When contact and vapor treatments of C. porrectum (Roxb.) Kosterm essential oil was compared, the results indicate that the vapor treatment showed higher inhibition of mycelial growth, sporulation, and aflatoxin B1 production than the contact treatment and can also be achieved with a smaller amount of essential oil. These could be attributed to the variation in the relative composition of the essential oil and vapors as the latter was not analyzed in that study, which can be related to many other factors, such as essential oil volatility, water solubility and general chemical complexity for the higher antifungal activity of the volatiles. Several researchers also reported that a greater antifungal activity of essential oil achieved in vapor phase than in aqueous solution or agar contact (Bluma et al. 2009; Inouye et al. 2003; Laghchimi et al. 2014). Due to the hydrophobic nature of compounds that constitute the volatile of essential oil, it could be expected that they may act mainly by accumulation on mycelium rather than the agar and inhibited three stages on germination of a conidium, elongation of vegetative mycelium and sporulation of reproductive mycelium (Inouye et al. 2003).

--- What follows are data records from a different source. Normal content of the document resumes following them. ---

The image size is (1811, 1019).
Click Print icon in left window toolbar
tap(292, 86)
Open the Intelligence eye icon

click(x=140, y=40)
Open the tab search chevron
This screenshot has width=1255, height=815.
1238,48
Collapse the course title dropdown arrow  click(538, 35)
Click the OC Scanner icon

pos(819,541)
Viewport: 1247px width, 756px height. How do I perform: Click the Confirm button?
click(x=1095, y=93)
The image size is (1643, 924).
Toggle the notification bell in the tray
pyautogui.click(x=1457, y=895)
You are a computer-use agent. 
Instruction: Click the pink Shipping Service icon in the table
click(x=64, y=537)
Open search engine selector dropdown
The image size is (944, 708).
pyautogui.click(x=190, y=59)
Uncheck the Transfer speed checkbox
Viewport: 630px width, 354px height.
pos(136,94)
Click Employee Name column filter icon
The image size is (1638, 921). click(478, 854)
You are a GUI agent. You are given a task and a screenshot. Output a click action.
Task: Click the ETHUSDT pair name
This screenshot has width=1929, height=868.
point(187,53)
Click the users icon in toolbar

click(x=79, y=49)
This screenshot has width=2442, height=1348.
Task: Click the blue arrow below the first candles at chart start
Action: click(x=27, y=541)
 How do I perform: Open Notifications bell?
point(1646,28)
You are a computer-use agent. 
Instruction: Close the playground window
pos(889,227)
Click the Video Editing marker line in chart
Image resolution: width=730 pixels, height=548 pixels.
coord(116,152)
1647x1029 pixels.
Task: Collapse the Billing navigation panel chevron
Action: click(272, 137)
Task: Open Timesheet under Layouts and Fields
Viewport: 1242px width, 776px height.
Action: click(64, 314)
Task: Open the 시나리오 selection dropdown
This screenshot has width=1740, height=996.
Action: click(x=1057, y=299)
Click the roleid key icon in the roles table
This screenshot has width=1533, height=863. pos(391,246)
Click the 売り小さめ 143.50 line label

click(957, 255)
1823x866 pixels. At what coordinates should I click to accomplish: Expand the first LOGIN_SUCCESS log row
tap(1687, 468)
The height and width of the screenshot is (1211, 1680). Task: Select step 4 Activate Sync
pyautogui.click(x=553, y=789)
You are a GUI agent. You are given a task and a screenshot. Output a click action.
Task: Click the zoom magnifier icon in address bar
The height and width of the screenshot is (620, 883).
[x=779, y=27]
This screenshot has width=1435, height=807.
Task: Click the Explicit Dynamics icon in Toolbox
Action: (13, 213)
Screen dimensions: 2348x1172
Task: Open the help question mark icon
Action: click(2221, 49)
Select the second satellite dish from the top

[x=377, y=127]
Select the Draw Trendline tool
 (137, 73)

The inhibitory effect of essential oil against sporulation has been reported by many investigators (Gandomi et al. 2009; Laghchimi et al. 2014). The effect of three Moroccan essential oils on fungal asexual reproduction stages including spore production and found that the partial inhibition of spore production could be attributed to mycelial destruction or inhibition of fungal growth (Tataoui-Elaraki et al. 1993). The impact of Cymbopogon citratus L. essential oil on sporulation may reflect the effects of volatile compounds emitted by the oil on the surface of developing mycelial, and/or perception/transduction of signals involved in the switch from vegetative to reproductive development (Mahanta et al. 2007). Inhibition of the mycelial growth and spores of the aflatoxigenic fungi is one of the methods for controlling aflatoxin contamination which may proliferate under favorable conditions in the storage atmosphere and the surfaces (Tzortzakis and Economakis 2007). The mechanism of the inhibition of aflatoxin B1 production was not clear. The antiaflatoxin actions of plant essential oil may be related to inhibition of aflatoxin biosynthesis involving lipid peroxidation and oxygenation (Bluma et al. 2009). Therefore, it is apparent that C. porrectum (Roxb.) Kosterm essential oil contains some inhibitor substances that interfere with some steps in the metabolic pathways which control the biosynthesis of aflatoxin B1 in both Aspergillus strains.

Conclusion

This study reported the inhibition activity of C. porrectum (Roxb.) Kosterm. essential oil on the aflatoxigenic strains such as A. flavus IMI 242684 and A. parasiticus IMI 283883. The results indicated that using C. porrectum (Roxb.) Kosterm essential oil as a fumigant can be an effective biocontrol agent against aflatoxigenic strains contaminated in human food, animal feed, and other agricultural products. The further application in the field has to be studied.